NOUAKCHOTT (AFP) - The Pentagon on Saturday denied reports that two former Guantanamo detainees have been returned to their native Mauritania after being cleared of suspected terror-related activities.
Hamoud Ould Nebagha, the head of a group that works for the liberation of Mauritanians held at Guantanamo Bay told AFP on Saturday that the two men - Mohamedou Ould Slahi and Ahmed Ould Abdel Aziz - had arrived in Nouakchott late Friday "after having been cleared by American tribunals".
He said they had both been held at the US prison camp in southern Cuba for several years. It was not immediately clear when the court decision was made.

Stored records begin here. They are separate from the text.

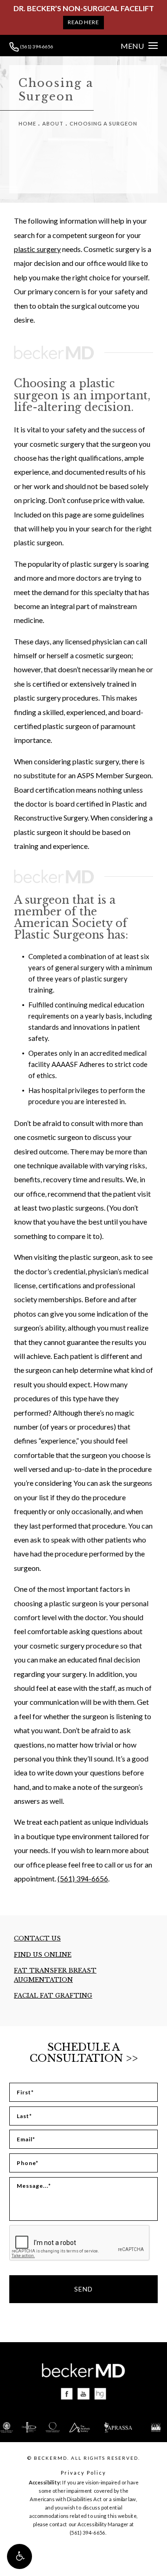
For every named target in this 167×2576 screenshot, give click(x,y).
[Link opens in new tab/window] (67, 2394)
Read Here (83, 22)
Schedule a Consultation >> (84, 2053)
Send (83, 2289)
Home (27, 123)
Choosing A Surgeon (103, 123)
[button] (19, 2556)
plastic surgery (37, 249)
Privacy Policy (83, 2473)
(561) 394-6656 (36, 46)
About (53, 123)
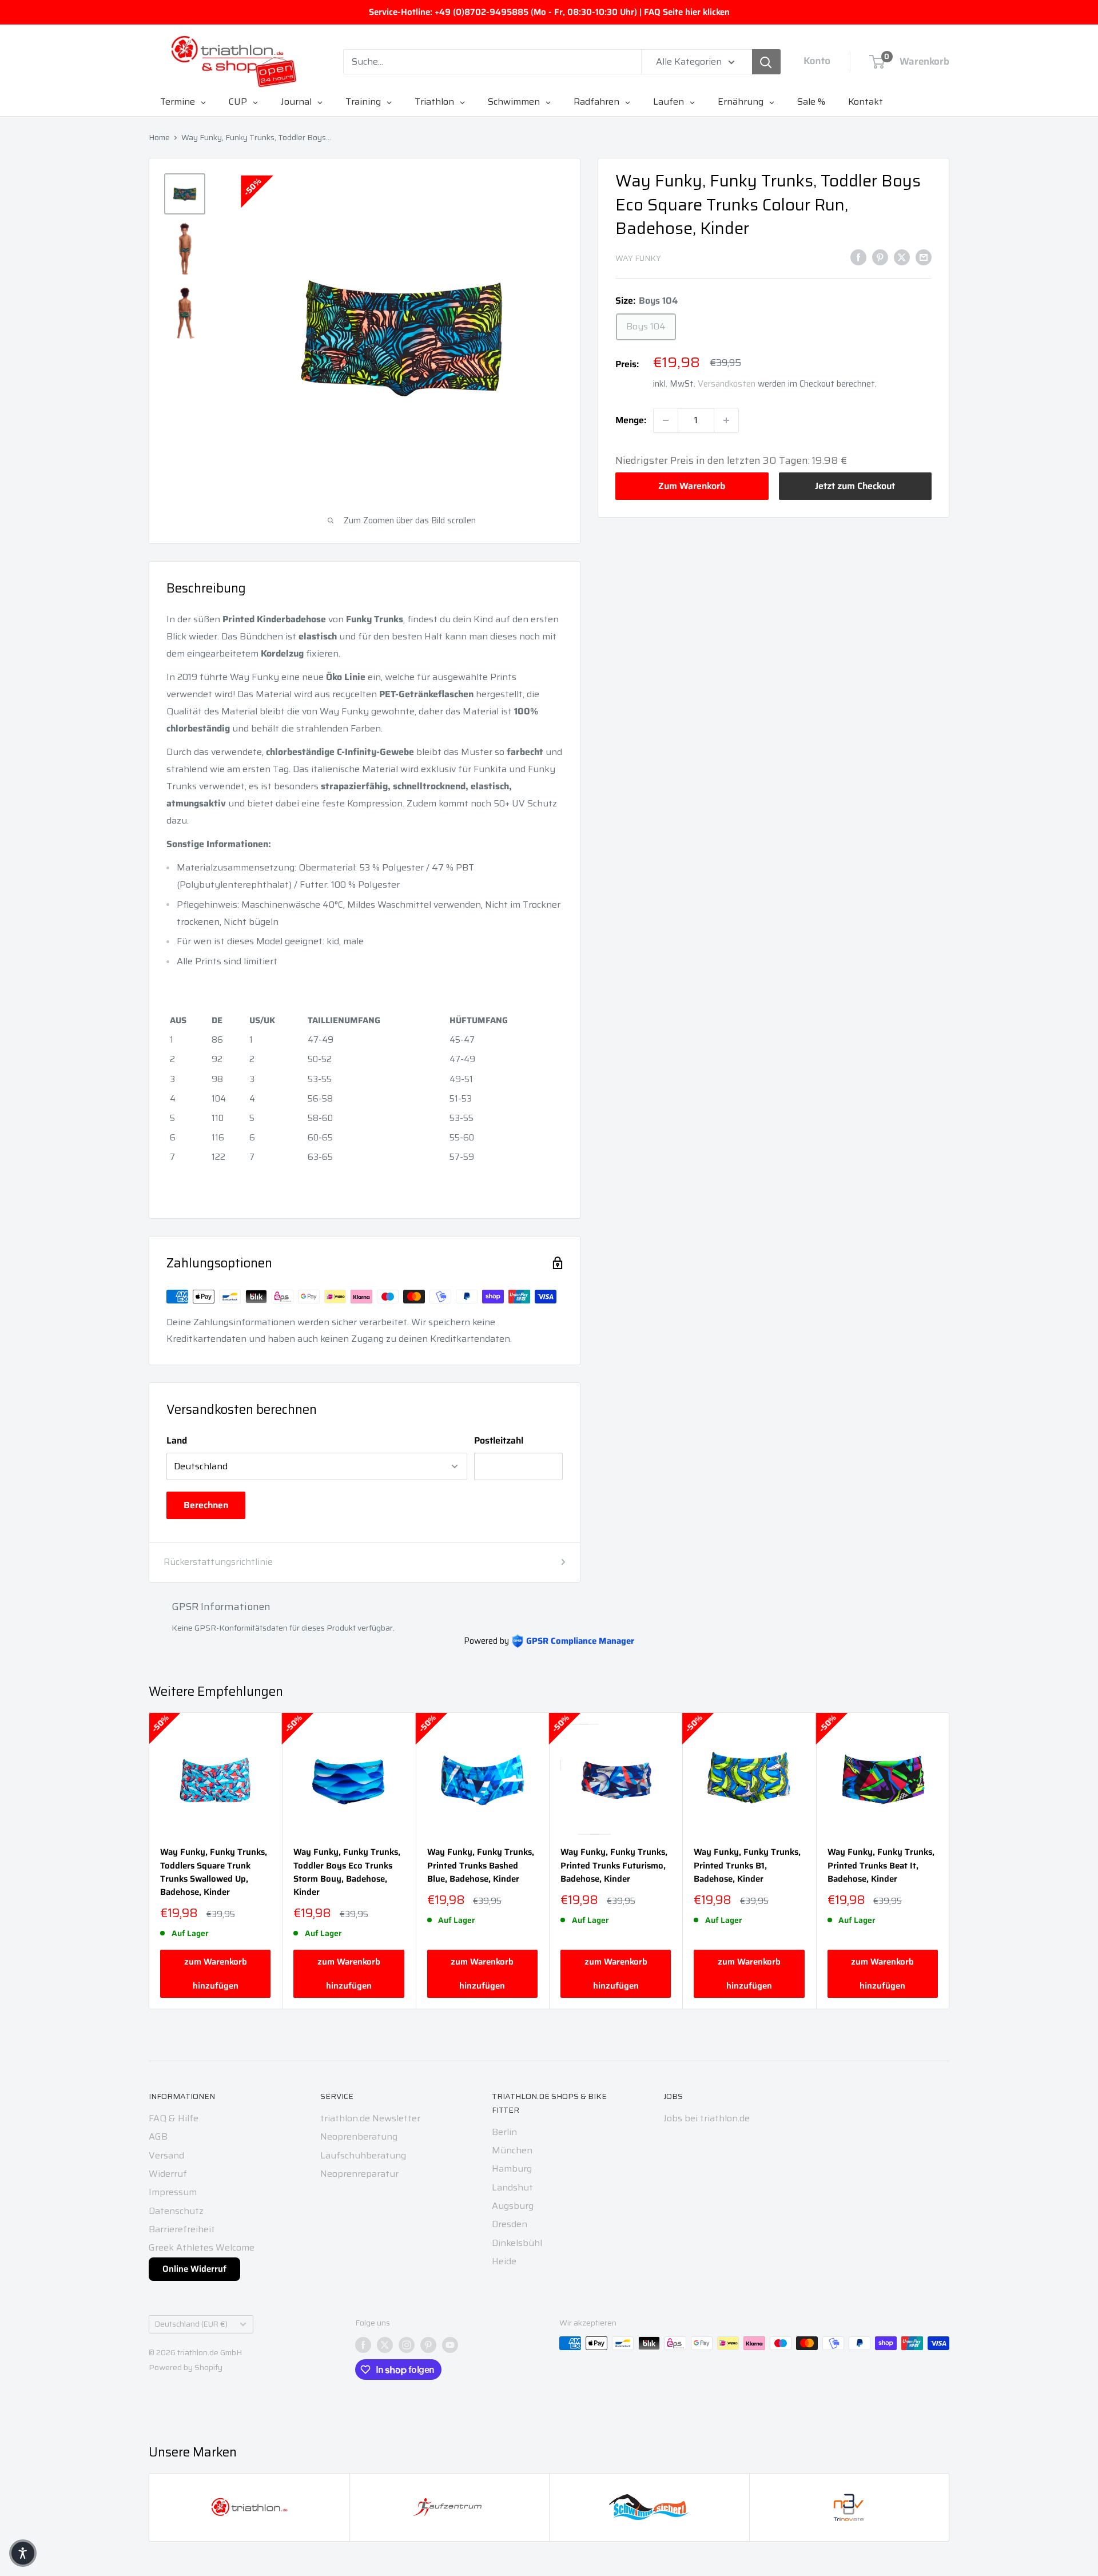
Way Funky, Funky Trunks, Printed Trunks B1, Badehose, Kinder (747, 1866)
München (512, 2150)
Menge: (630, 420)
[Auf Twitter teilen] (902, 256)
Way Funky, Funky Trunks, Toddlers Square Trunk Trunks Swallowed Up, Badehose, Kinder (213, 1872)
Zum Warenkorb (691, 486)
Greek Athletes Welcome (201, 2247)
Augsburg (513, 2206)
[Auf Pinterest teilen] (880, 256)
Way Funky (638, 258)
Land (176, 1440)
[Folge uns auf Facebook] (363, 2344)
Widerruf (168, 2173)
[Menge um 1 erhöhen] (726, 420)
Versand (166, 2155)
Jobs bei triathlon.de (706, 2118)
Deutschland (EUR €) (191, 2324)
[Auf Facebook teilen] (858, 256)
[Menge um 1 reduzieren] (666, 420)
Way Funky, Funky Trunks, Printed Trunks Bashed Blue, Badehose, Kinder (480, 1866)
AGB (158, 2136)
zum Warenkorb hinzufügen (215, 1974)
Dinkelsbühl (517, 2243)
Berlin (504, 2132)
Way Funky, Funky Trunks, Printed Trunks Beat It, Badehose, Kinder (881, 1866)
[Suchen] (766, 61)
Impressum (173, 2192)
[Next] (950, 1861)
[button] (23, 2553)
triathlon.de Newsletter (370, 2118)
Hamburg (512, 2168)
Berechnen (206, 1505)
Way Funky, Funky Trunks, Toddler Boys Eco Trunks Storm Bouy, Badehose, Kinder (346, 1872)
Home (159, 137)
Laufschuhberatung (363, 2155)
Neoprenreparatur (359, 2173)
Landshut (512, 2187)
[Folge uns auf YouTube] (450, 2344)
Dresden (509, 2224)
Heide (504, 2261)
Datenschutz (176, 2211)
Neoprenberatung (358, 2136)
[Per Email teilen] (924, 256)
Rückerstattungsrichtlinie (218, 1562)
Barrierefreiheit (182, 2229)
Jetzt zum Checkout (855, 486)
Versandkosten (726, 384)
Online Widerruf (194, 2269)
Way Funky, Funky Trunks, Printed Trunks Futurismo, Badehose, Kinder (613, 1866)
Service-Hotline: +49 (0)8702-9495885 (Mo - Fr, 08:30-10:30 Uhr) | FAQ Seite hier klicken (549, 12)
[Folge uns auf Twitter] (385, 2344)
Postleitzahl (498, 1440)
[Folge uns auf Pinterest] (428, 2344)
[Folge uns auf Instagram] (407, 2344)
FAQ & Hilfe (173, 2118)
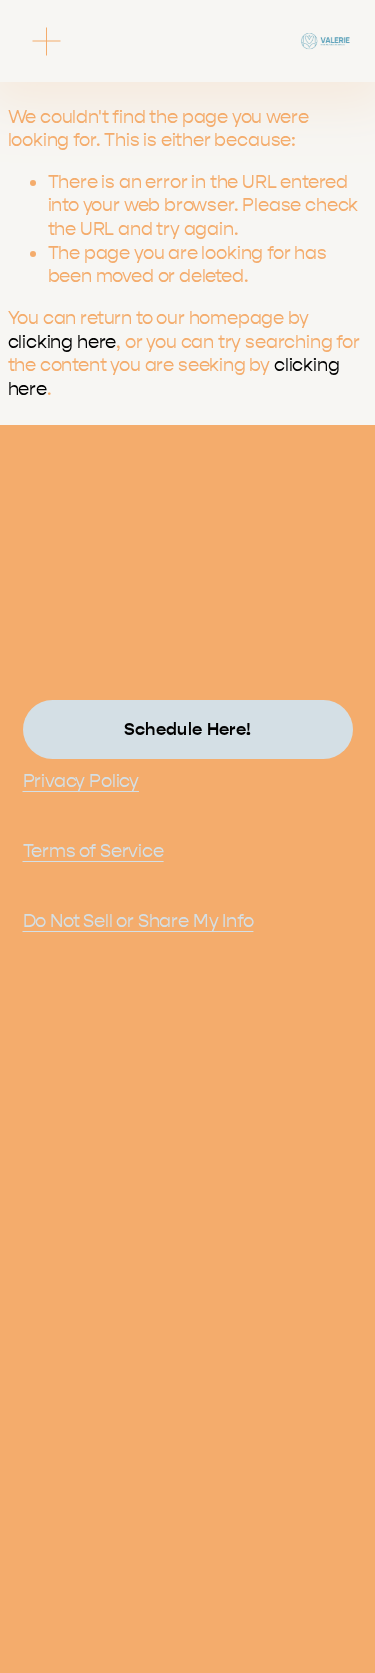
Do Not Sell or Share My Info (138, 921)
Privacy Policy (81, 781)
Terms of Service (93, 851)
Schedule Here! (188, 729)
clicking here (62, 342)
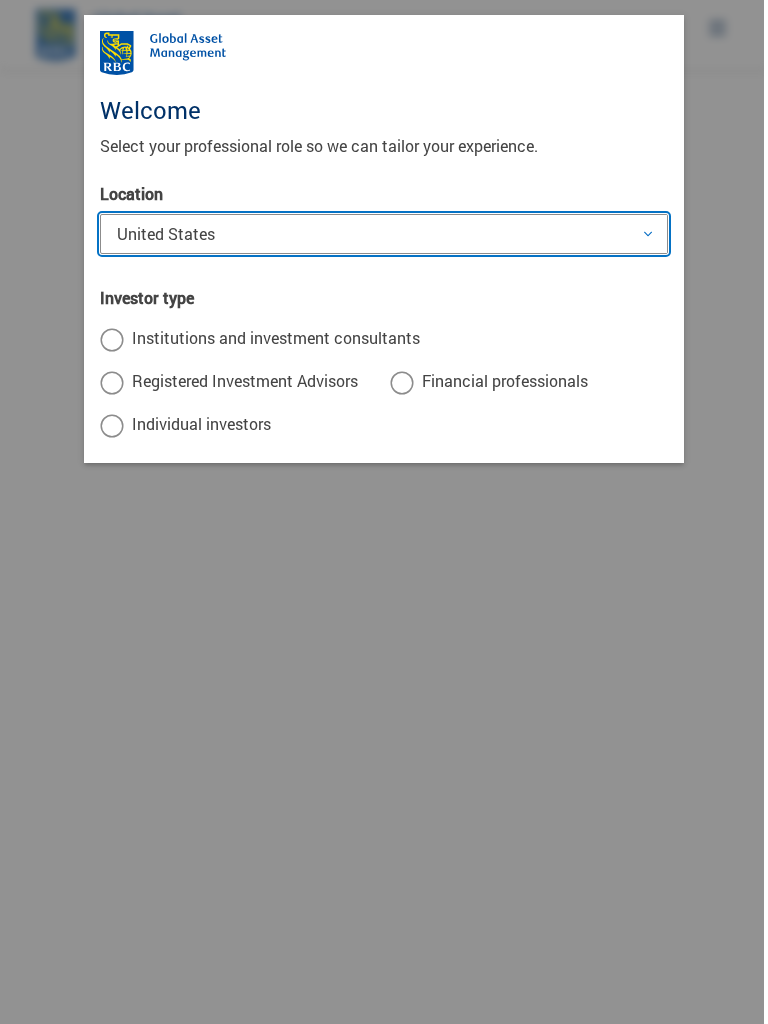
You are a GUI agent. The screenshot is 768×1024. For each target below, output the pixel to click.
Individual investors (201, 423)
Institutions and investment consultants (276, 337)
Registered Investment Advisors (245, 380)
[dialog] (384, 512)
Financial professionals (505, 380)
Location (131, 193)
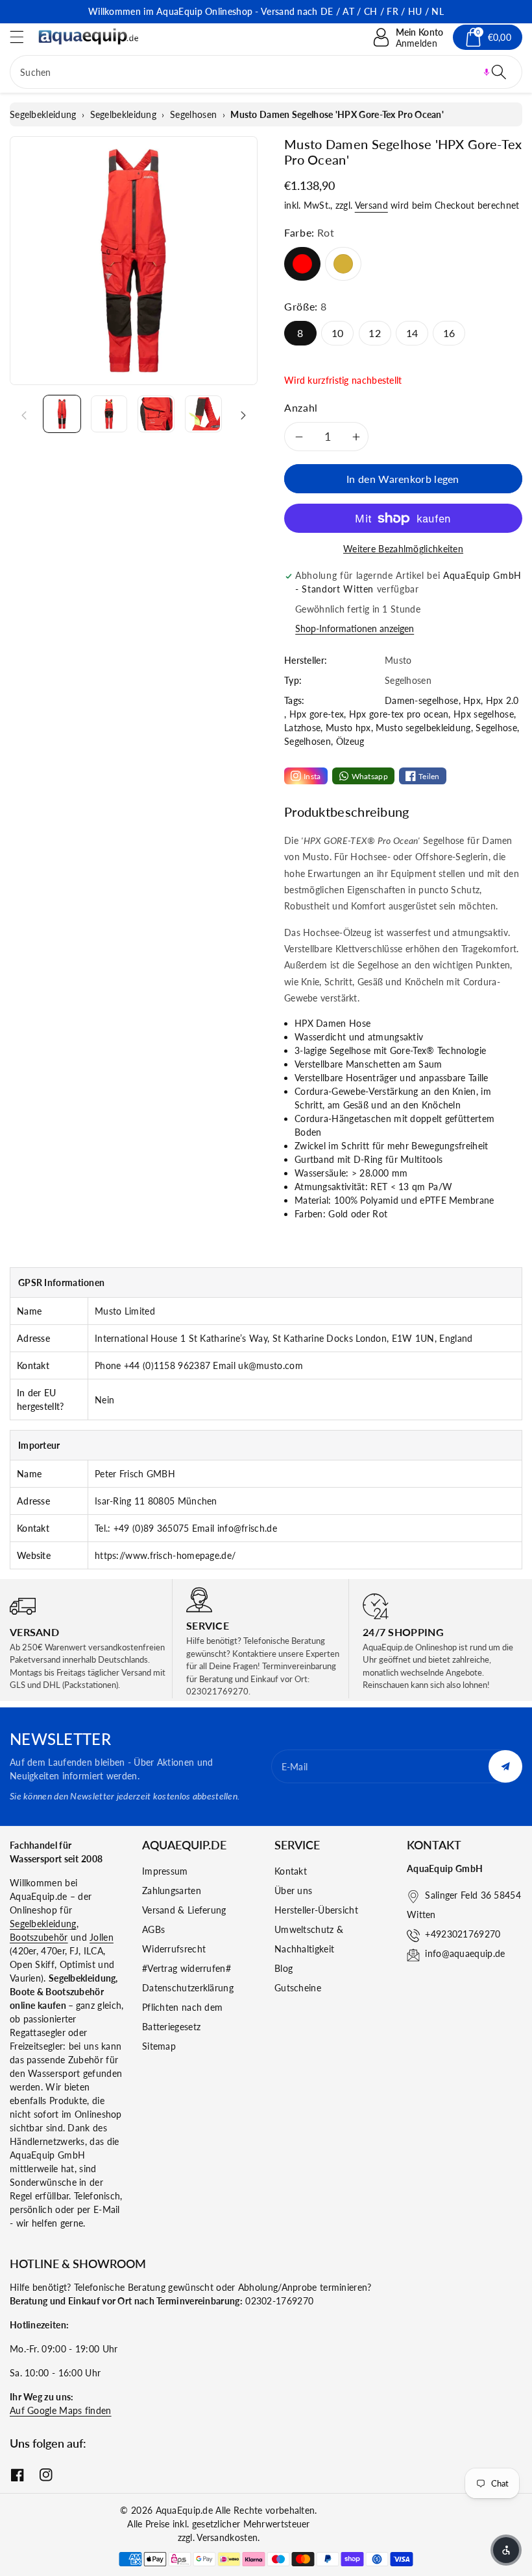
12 (375, 333)
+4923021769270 (462, 1933)
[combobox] (266, 72)
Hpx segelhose (483, 714)
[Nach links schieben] (24, 414)
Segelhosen (193, 114)
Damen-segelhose (422, 700)
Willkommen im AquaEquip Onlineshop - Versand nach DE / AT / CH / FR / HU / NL (266, 11)
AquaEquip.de (184, 2510)
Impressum (165, 1871)
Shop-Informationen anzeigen (354, 628)
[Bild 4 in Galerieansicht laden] (203, 413)
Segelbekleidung (43, 114)
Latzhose (302, 727)
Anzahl (301, 407)
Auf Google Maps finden (61, 2410)
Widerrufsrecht (174, 1948)
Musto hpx (348, 727)
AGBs (153, 1929)
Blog (283, 1968)
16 (449, 333)
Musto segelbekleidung (423, 727)
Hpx (472, 700)
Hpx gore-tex (317, 714)
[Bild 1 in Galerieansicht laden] (61, 413)
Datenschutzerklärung (188, 1987)
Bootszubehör (39, 1937)
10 (338, 333)
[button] (23, 37)
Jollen (102, 1937)
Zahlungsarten (171, 1890)
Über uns (293, 1890)
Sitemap (159, 2046)
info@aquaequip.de (465, 1953)
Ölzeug (350, 741)
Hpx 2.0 (502, 700)
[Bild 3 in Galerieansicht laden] (156, 413)
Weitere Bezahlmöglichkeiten (403, 548)
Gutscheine (297, 1987)
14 (412, 333)
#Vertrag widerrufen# (186, 1968)
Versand (371, 205)
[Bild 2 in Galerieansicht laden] (109, 413)
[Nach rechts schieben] (243, 414)
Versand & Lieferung (184, 1909)
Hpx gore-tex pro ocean (399, 714)
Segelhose (496, 727)
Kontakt (290, 1871)
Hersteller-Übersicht (316, 1909)
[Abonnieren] (505, 1766)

A security source who requested anonymity said the pair had been accompanied by US police officials who handed them over to local police in Nouakchott. They were then driven "to an unknown location".
But the Pentagon denied the claim, with spokesman Lieutenant Colonel Samuel House saying "there was no release".
"We still have 166 detainees," he said.
Another Pentagon spokesman, Lieutenant Todd Breasseale, said reports that any detainees were transferred from the detention facility at Guantanamo Bay recently "are patently false".
"The last transfer was to Canada, months ago," he said Saturday.
Slahi was detained on suspicion of being a member of the so-called "Hamburg cell" in Germany linked to the September 11, 2001, attacks.
Since May 23, a handful of the men's family members have been gathering outside the US embassy in Nouakchott to demand their release.
In 2009, the US transferred a third Mauritanian Guantanamo detainee to Nouakchott.
More than 11 years after it opened, the Guantanamo prison still holds 166 detainees. Of those still languishing at the US military prison, more than half - 86 - have been cleared for transfer, some of them up to five years ago.